Search server, clients and REST APIs
Garamond is designed as a client-server architecture in which the server receives requests, performs the search, recommendation or ranking operations and returns a response containing the search results back to the client.
In the root directory of the package the search server utility and two thin clients can be found:
gars
- starts the search server. The operations performed by the search engine server at this point are indexing data according to a given configuration and serving requests coming from connections to sockets or HTTP ports.garc
- command line client supporting Unix socket communication. Through it, a single search can be performed and many of the search request parameters can be specified. It supports printing search results in a human-readable way.garw
- web client supporting Web socket communication (experimental and feature limited). The basic principle is that it starts a HTTP server which serves a page at a given HTTP port. If the web page is not specified, a default one is generated internally and served. The user connects with a web browser of choice at the local address and port (i.e.127.0.0.1
) and performs the search queries from the page. It naturally supports multiple queries however, the parameters of the search cannot be changed.
Server
The search server listens on an ip and/or socket for incoming requests. Once one is received, it is processed and the response sent back to same socket. Looking at the gars
command line help
$ ./gars --help
Activating environment at `~/projects/Garamond.jl/Project.toml`
[ Info: ~ GARAMOND ~ v"0.2.0" commit: 55dd103 (2019-10-23)

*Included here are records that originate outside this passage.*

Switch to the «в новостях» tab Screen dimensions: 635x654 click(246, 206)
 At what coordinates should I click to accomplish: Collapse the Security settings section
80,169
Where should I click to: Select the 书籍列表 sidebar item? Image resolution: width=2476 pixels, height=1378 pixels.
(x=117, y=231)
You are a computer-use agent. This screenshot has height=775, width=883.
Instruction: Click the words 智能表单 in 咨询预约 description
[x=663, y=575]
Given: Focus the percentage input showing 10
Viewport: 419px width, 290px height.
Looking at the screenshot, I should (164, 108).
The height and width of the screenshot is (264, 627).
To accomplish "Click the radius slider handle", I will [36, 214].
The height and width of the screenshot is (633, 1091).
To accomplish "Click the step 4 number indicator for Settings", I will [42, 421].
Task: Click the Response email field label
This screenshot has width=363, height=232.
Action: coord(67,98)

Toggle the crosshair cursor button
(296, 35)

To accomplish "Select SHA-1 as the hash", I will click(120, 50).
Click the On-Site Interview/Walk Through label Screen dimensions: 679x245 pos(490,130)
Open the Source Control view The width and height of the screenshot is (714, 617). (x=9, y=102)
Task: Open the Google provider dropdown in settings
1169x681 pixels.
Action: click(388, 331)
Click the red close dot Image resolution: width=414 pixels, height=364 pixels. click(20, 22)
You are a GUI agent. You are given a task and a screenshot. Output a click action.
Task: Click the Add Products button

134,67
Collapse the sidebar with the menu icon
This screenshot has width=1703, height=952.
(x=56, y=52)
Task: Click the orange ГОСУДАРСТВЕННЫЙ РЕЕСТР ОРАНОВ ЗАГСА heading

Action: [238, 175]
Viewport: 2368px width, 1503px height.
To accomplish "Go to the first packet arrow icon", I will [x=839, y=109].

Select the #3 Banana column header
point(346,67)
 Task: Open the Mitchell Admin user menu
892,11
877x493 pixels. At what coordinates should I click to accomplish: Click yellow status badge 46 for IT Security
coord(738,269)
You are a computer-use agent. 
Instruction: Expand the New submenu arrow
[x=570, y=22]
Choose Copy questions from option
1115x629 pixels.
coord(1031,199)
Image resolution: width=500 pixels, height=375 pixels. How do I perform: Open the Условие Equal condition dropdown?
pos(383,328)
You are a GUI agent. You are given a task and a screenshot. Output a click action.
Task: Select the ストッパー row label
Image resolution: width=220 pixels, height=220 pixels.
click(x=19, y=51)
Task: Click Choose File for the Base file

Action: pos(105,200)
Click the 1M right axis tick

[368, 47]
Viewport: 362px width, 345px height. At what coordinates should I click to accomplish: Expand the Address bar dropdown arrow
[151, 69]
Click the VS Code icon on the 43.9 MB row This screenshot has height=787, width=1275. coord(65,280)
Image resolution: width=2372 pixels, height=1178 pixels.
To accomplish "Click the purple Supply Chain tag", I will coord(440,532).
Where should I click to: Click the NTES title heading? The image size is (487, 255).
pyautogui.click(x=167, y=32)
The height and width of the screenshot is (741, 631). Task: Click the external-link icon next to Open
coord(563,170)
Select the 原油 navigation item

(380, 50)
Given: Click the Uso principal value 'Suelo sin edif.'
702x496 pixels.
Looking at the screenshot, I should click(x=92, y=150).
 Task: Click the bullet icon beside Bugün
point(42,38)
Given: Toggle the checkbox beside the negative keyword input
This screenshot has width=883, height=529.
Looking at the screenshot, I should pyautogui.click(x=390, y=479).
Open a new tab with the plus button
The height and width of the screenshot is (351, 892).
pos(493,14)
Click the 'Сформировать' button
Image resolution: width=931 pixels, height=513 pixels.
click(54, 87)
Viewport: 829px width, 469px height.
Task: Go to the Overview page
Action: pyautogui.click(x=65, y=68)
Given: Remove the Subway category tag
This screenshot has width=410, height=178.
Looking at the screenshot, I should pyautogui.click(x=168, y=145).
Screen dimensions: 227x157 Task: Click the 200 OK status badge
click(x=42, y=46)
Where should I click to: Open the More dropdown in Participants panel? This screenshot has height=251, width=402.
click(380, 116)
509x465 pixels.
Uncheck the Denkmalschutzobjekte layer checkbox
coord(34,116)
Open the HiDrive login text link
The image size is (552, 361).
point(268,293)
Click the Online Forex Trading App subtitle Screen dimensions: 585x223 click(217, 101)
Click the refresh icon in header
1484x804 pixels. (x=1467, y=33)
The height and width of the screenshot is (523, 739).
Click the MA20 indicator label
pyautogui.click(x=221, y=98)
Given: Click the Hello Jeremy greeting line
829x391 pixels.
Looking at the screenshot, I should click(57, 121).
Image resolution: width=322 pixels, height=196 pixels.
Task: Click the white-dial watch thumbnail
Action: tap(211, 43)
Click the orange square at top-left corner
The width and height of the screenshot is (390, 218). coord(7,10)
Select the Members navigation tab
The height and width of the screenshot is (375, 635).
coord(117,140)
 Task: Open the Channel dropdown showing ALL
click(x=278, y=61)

usage: gars [-d DATA-CONFIG] [--log-level LOG-LEVEL] [-l LOG]
[-u UNIX-SOCKET] [-w WEB-SOCKET-PORT]
[--web-socket-ip WEB-SOCKET-IP] [-p HTTP-PORT]
[--http-ip HTTP-IP] [-i SEARCH-SERVER-PORT] [-h]
optional arguments:
-d, --data-config DATA-CONFIG
data configuration file
--log-level LOG-LEVEL
logging level (default: "info")
-l, --log LOG logging stream (default: "stdout")
-u, --unix-socket UNIX-SOCKET
UNIX socket for data communication
-w, --web-socket-port WEB-SOCKET-PORT
WEB socket data communication port (type:
UInt16)
--web-socket-ip WEB-SOCKET-IP
WEB socket data communication IP (default:
"127.0.0.1")
-p, --http-port HTTP-PORT
HTTP port for REST services (type: Int64)
--http-ip HTTP-IP HTTP IP for REST services (default: "0.0.0.0")
-i, --search-server-port SEARCH-SERVER-PORT
Internal TCP port for the search server (type:
Int64, default: 9000)
-h, --help show this help message and exit
starting the server becomes quite straightforward.
For example, to start the server listening to a web socket at port 9100 and to a UNIX socket at /tmp/some/socket
:
$ ./gars -d ./search_data_config.json -u /tmp/some/socket -w 9100 --log-level info
Activating environment at `~/projects/Garamond.jl/Project.toml`
[ Info: • Loaders (custom): sample_loader.jl
[ Info: ~ GARAMOND ~ v"0.2.0" commit: 55dd103 (2019-10-23)
[ [2019-10-19 11:15:55][INFO][sample_loader.jl:179] Sample data loader: read 23269 records from /opt/data/sample
[ [2019-10-19 11:16:11][INFO][search.jl:28] Searchers loaded. Notifying I/O servers...
[ [2019-10-19 11:16:11][INFO][search.jl:34] SEARCH server online @127.0.0.1:9000...
[ [2019-10-19 11:16:11][INFO][unixsocket.jl:30] UNIX-Socket server online @/tmp/some/socket...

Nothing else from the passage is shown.